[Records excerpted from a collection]
=== Section Start ===

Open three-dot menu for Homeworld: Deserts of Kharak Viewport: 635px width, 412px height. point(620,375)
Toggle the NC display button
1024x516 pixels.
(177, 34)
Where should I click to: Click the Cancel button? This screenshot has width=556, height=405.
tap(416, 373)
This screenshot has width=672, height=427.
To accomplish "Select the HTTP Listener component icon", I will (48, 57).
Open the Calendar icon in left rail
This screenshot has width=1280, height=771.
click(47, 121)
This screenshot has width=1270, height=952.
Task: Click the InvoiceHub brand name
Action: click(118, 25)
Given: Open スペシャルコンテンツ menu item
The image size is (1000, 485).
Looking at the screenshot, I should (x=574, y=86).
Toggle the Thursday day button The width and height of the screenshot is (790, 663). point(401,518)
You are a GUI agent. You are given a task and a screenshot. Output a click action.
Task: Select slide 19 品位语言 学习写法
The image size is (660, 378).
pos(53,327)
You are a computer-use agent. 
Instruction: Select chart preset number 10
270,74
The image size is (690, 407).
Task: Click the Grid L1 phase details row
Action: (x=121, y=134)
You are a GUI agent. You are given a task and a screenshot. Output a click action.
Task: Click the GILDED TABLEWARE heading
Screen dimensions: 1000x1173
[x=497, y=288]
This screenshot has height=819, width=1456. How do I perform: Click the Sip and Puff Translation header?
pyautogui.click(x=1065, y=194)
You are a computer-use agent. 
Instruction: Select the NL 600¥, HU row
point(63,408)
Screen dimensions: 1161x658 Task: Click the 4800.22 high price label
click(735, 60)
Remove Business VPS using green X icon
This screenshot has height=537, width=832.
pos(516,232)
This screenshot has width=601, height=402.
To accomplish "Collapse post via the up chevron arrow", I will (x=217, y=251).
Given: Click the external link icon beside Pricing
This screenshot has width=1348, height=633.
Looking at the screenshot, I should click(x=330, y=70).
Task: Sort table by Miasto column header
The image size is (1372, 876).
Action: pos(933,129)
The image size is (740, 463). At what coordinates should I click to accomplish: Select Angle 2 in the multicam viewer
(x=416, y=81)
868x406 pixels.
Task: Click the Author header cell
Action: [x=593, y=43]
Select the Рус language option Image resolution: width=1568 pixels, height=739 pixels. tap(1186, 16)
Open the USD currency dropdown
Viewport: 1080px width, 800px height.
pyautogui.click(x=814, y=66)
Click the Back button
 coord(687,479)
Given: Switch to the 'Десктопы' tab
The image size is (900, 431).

=== Section End ===

● **About this task**
The records above must each be restated exactly as they stand.

● **Answer for this exercise**
Open three-dot menu for Homeworld: Deserts of Kharak Viewport: 635px width, 412px height. point(620,375)
Toggle the NC display button
1024x516 pixels.
(177, 34)
Where should I click to: Click the Cancel button? This screenshot has width=556, height=405.
tap(416, 373)
This screenshot has width=672, height=427.
To accomplish "Select the HTTP Listener component icon", I will (48, 57).
Open the Calendar icon in left rail
This screenshot has width=1280, height=771.
click(47, 121)
This screenshot has width=1270, height=952.
Task: Click the InvoiceHub brand name
Action: click(118, 25)
Given: Open スペシャルコンテンツ menu item
The image size is (1000, 485).
Looking at the screenshot, I should (x=574, y=86).
Toggle the Thursday day button The width and height of the screenshot is (790, 663). point(401,518)
You are a GUI agent. You are given a task and a screenshot. Output a click action.
Task: Select slide 19 品位语言 学习写法
The image size is (660, 378).
pos(53,327)
You are a computer-use agent. 
Instruction: Select chart preset number 10
270,74
The image size is (690, 407).
Task: Click the Grid L1 phase details row
Action: (x=121, y=134)
You are a GUI agent. You are given a task and a screenshot. Output a click action.
Task: Click the GILDED TABLEWARE heading
Screen dimensions: 1000x1173
[x=497, y=288]
This screenshot has height=819, width=1456. How do I perform: Click the Sip and Puff Translation header?
pyautogui.click(x=1065, y=194)
You are a computer-use agent. 
Instruction: Select the NL 600¥, HU row
point(63,408)
Screen dimensions: 1161x658 Task: Click the 4800.22 high price label
click(735, 60)
Remove Business VPS using green X icon
This screenshot has height=537, width=832.
pos(516,232)
This screenshot has width=601, height=402.
To accomplish "Collapse post via the up chevron arrow", I will (x=217, y=251).
Given: Click the external link icon beside Pricing
This screenshot has width=1348, height=633.
Looking at the screenshot, I should click(x=330, y=70).
Task: Sort table by Miasto column header
The image size is (1372, 876).
Action: pos(933,129)
The image size is (740, 463). At what coordinates should I click to accomplish: Select Angle 2 in the multicam viewer
(x=416, y=81)
868x406 pixels.
Task: Click the Author header cell
Action: [x=593, y=43]
Select the Рус language option Image resolution: width=1568 pixels, height=739 pixels. tap(1186, 16)
Open the USD currency dropdown
Viewport: 1080px width, 800px height.
pyautogui.click(x=814, y=66)
Click the Back button
 coord(687,479)
Given: Switch to the 'Десктопы' tab
The image size is (900, 431).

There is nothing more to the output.